** Start DOCUMENT SECTION **

Meantime, recently retired SC Senior Associate Justice Antonio T. Carpio has continued to pursue his main criticism on the ATB – its Section 29, which extends detention without judicial arrest warrant, and without judicial charge, to a total of 24 days. He called this section as the provision that “strikes the deadliest blow on fundamental constitutional rights.”
In his two column pieces in the Inquirer (on June 8 and on July 2), he showed that the bill’s principal author, Sen. Panfilo Lacson, had himself made contradictory statements on the “rationale for Section 29.” In both instances, the retired justice checkmated the senator.
On June 8, Carpio quoted Lacson, during the Senate deliberation on the bill, as explaining that Section 29 expands the warrantless arrest allowed under the Rules of Court, in mixed Filipino-English:
“Hindi na rin po natin pinapalitan iyong provision sa citizen’s arrest in this case. Kaya lamang, ang in-expand natin ay iyong period. In ordinary crimes, hindi puwede iyong nasa planning stage, hindi naman niya ginawa, hindi naman siya nag-commit ng crime. Pero dahil iyong tinatawag nating inchoate offense, hindi pa nangyayari, nasa simula pa lamang, puwede na nating arestuhin because we want to be proactive because this is a new phenomenon.”

** End DOCUMENT SECTION **
** Start SUPPLIED MATERIAL **

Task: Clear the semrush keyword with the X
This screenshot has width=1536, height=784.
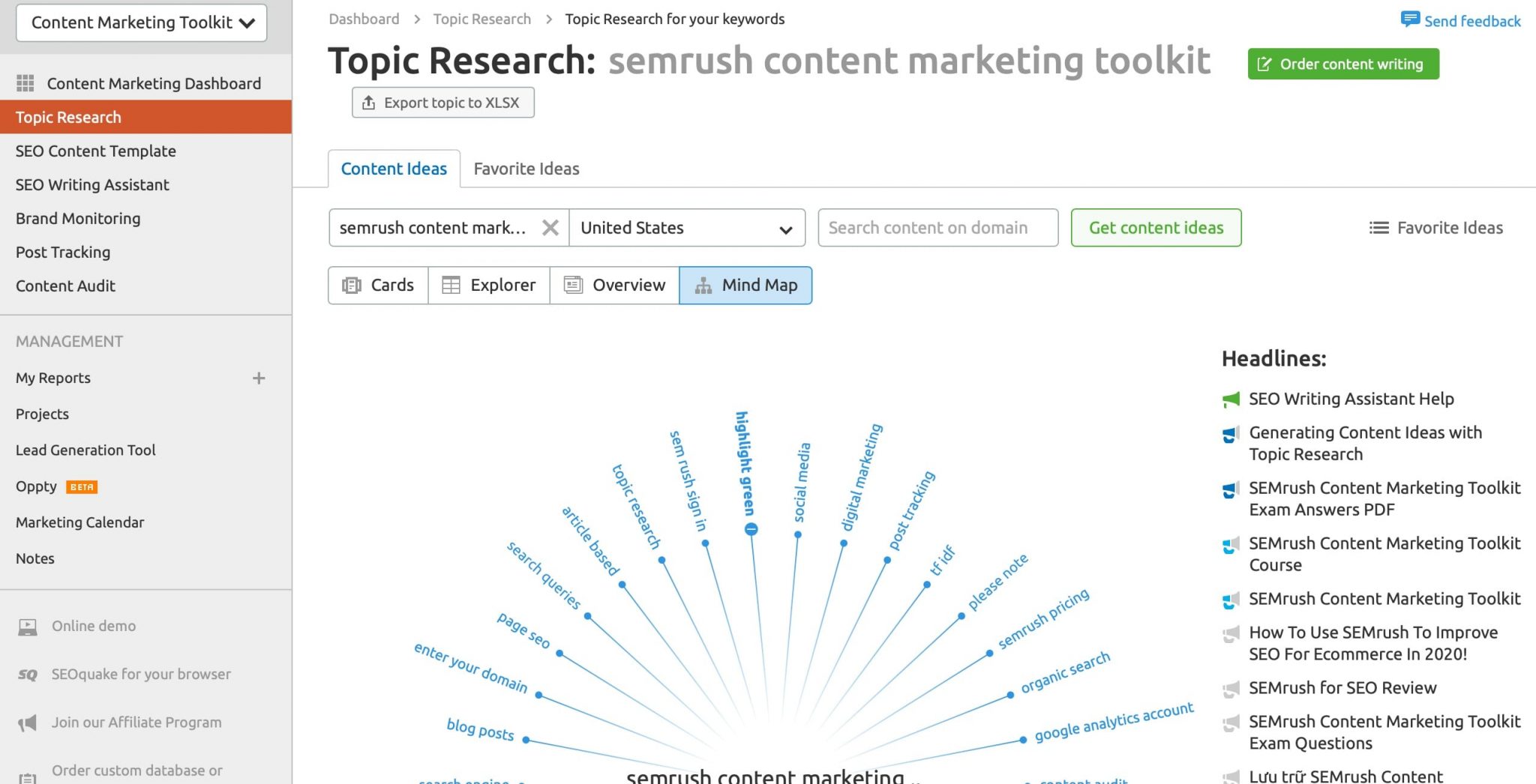Action: pyautogui.click(x=551, y=227)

** End SUPPLIED MATERIAL **

### [WHAT IS EXPECTED]
Set down, word for word, the stretch of the anti-terror bill passage above from "In his two column" through "checkmated the senator.".

### [CORRECT OUTPUT]
In his two column pieces in the Inquirer (on June 8 and on July 2), he showed that the bill’s principal author, Sen. Panfilo Lacson, had himself made contradictory statements on the “rationale for Section 29.” In both instances, the retired justice checkmated the senator.